= Work request =
All lines from the one that contains "Open the Partizan NIS Belgrado team link" to the end of the data must be retyped exactly. Pictures are not retyped.

= Data for this task =

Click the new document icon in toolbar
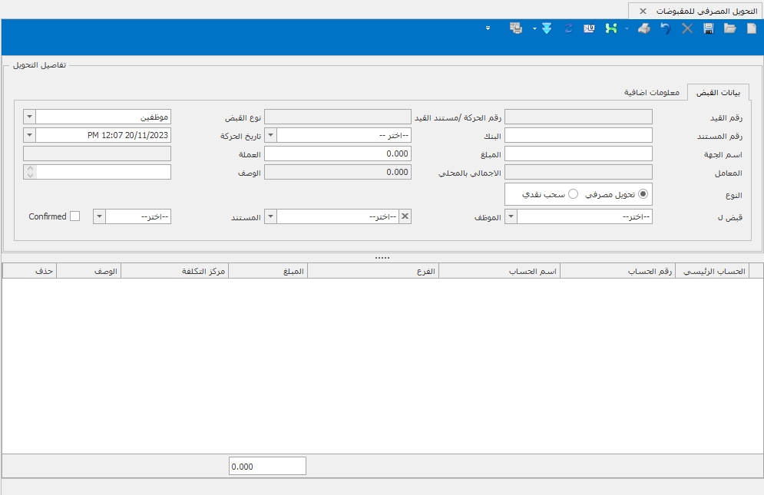 (751, 28)
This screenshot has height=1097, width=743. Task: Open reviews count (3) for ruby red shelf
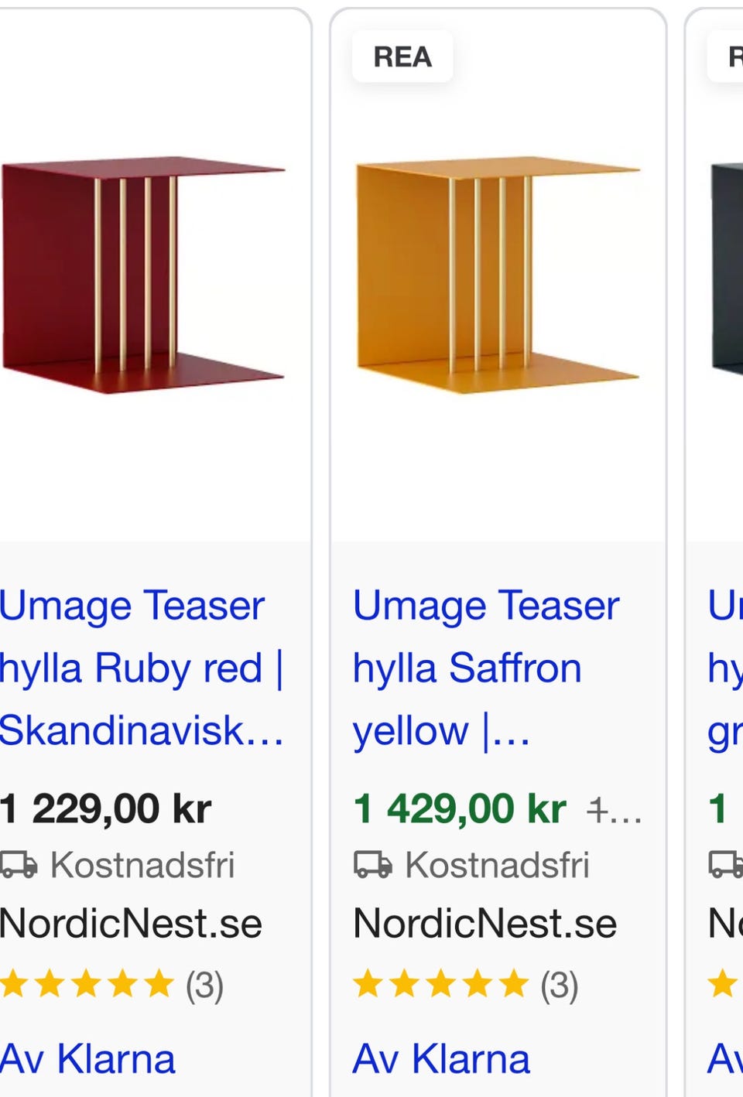click(204, 986)
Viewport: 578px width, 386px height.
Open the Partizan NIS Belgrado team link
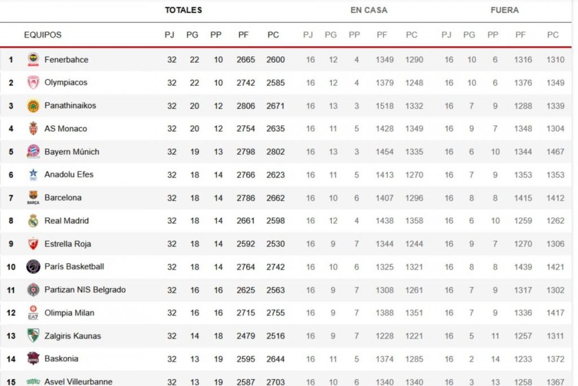click(x=85, y=290)
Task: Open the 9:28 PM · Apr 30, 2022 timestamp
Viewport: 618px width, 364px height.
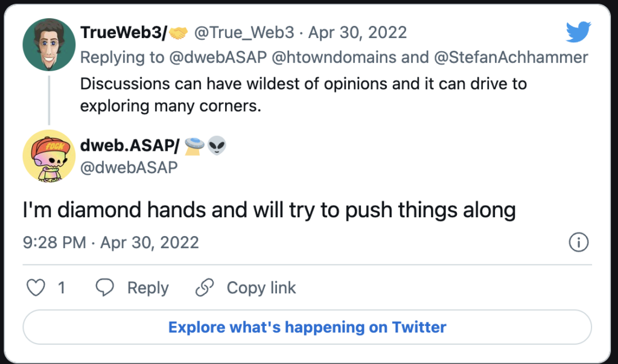Action: coord(111,242)
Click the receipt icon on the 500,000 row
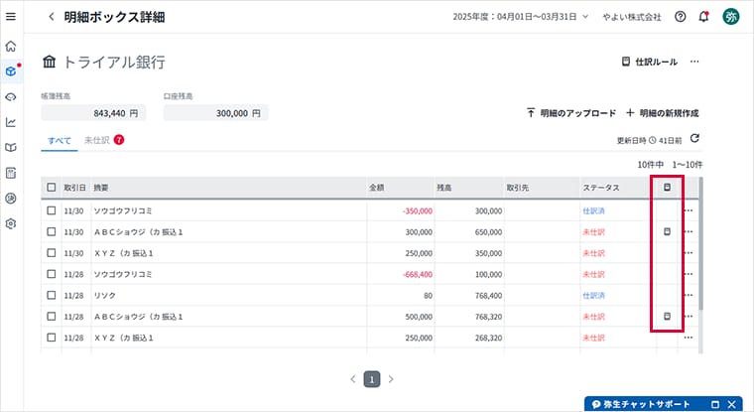 click(667, 317)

= Exercise answer =
Open the Partizan NIS Belgrado team link
click(x=85, y=290)
Task: Open the 9:28 PM · Apr 30, 2022 timestamp
Viewport: 618px width, 364px height.
Action: coord(111,242)
Click the receipt icon on the 500,000 row
 click(667, 317)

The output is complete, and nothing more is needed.